The resolution was passed during NCOIL’s recent meetings in Portland, Oregon, where state lawmakers and regulators also addressed cybersecurity and workers’ compensation issues among others.

The Life Insurance & Financial Planning Committee approved the Fiduciary Rule resolution, which next will be considered when the Executive Committee meets again in Las Vegas in November during the NCOIL Annual Meeting.

Labor issued its rule in April. Congressional lawmakers sent legislation to President Obama in May that would stop implementation, but Obama vetoed it in June. The rule, critics claim, would tighten conflict-of-interest rules under the Employee Retirement Income Security Act. Among the concerns are the rule would hike compliance and oversight costs, while increasing legal exposure for independent insurance agents and brokers, according to the Independent Insurance Agents & Brokers of America (Best’s News Service, May 25, 2016).

The resolution was sponsored by Arkansas Republican state Sen.

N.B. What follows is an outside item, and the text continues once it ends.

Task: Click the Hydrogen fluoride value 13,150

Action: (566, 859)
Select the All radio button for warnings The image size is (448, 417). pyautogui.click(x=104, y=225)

Jason Rapert, who is also NCOIL’s secretary. The resolution said NCOIL strongly supports states’ rights to regulate their own insurance markets and products, including retirement-related financial products. The fiduciary rule, the resolution said, “would threaten the proven state-based legislative and regulatory structure by imposing a vague and burdensome fiduciary standard on non-fiduciary sales relationships, thereby upending the retirement savings marketplace.”

In other areas, Rachel Jensen, the American Insurance Association counsel, said her group urged NCOIL to monitor the work on a cybersecurity model being done by the National Association of Insurance Commissioners’ cybersecurity task force. NCOIL Chief Executive Officer Thomas Considine said his group would not draft a competing version of a cybersecurity model law, Jensen said.

Joe Thesing, vice president, state affairs for the National Association of Mutual Insurance Companies, said South Carolina Insurance Director Ray Farmer testified a new NAIC cyber model law draft will be available in the next few weeks and while the NAIC is not voting on it at its August meetings in San Diego, it wants to pass the model law by the end of 2016. Discussions are underway between NAIC and NCOIL to host a conference call on the NAIC cybersecurity model draft in the coming weeks, Thesing said.

Also, the NCOIL Workers’ Compensation Committee held another discussion on alternatives to traditional workers’ compensation, including an Oklahoma law giving employers there the option to leave workers’ compensation, which proponents say will save costs by getting employees back to work faster. Insurance industry groups have proposed working to reform the workers’ compensation system instead.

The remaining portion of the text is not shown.